麗はその資料に目を通しながら、向かいの席で固まっている俺に問い掛けて来た。




「ここの資料にはないけどさ」




ここの資料に無い事。



債権経緯から、残債、一族の資産状況、今までのソウの素行で気になる主だった補導歴、犯罪歴がない事まで、ちゃんと揃えたはずだったが。




「何の事?」



「どうして、こんな事、ソウがしたのか?」




俺は、思わず深呼吸した。




「添付資料5、新聞記事の内容は事実です」



「犯行に至る詳細と経緯はないよ。
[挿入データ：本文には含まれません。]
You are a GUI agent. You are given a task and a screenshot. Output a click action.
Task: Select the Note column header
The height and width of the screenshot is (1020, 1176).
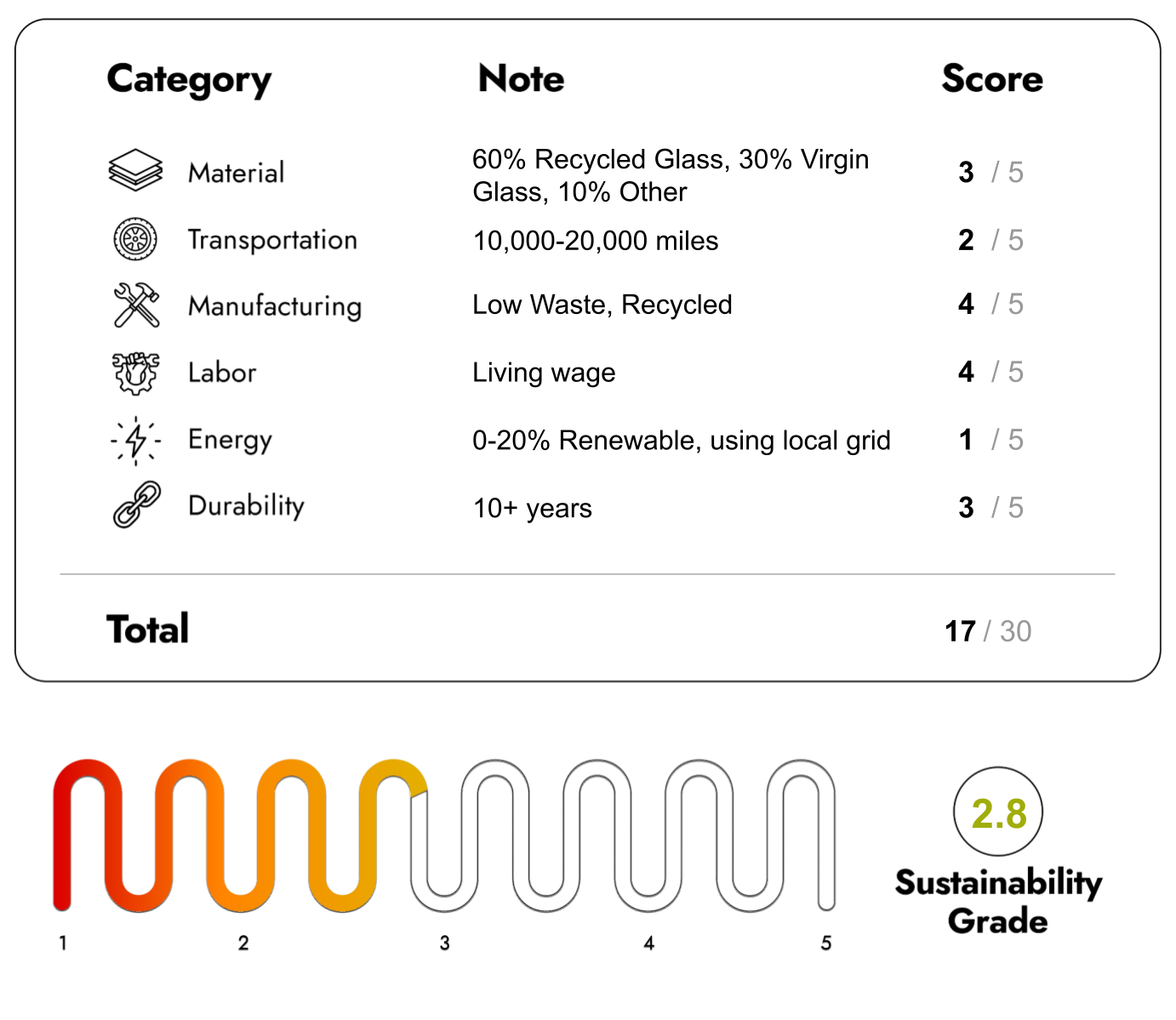(x=521, y=78)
親戚間のいざこざってあるけど、そもそも、どうして、親戚間でいざこざになるの? 金銭関係って、4文字じゃ計り兼ねるよ。 ソウはお金でキレたりしないでしょ?」




さすが、ソウの幼馴染。



よく、俺の従兄の性格を理解してる。




「正直に話しても、絶対、信じて貰えない理由って言ったら、諦める?」



「真実なら、世界の誰がそれを信じなくても、ソウの事なら、私は分かるよ。 親友だからね」




恋愛感情抜きの無二の親友。



そう言えば、前に言ってたっけかな。



二人がどんな学生時代の仲だったのか知らないが、二人は小学校から高校まで、同じ学校でつるんでた。



部活もずっと、女バスと男バスで、高校はインターハイにまで出てたし。





「じゃぁ……」




俺は、ソウが祖父のバラ園に火を点けるに至った経緯を、嘘偽りなく、綺麗さっぱり、ユキを庇っての自首だった事まで洗いざらい述べた。